**PROBLEM DESCRIPTION**
Look below for the line holding "You are a computer-use agent. This" and the line holding "Instruction: Open the Planning". Transcribe exactly those lines and all lines between them, nothing more.

**EXTRACTED RECORDS**
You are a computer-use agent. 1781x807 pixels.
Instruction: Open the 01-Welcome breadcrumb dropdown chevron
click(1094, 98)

---

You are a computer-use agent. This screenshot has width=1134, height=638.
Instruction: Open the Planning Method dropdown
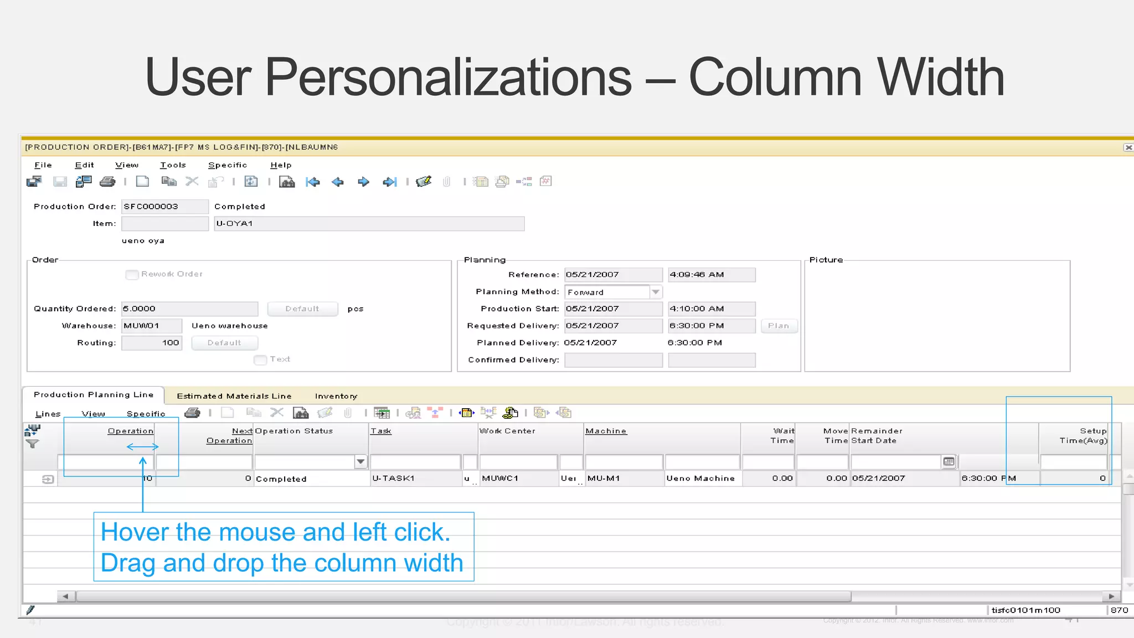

**EXERCISE RESULT**
You are a computer-use agent. This screenshot has width=1134, height=638.
Instruction: Open the Planning Method dropdown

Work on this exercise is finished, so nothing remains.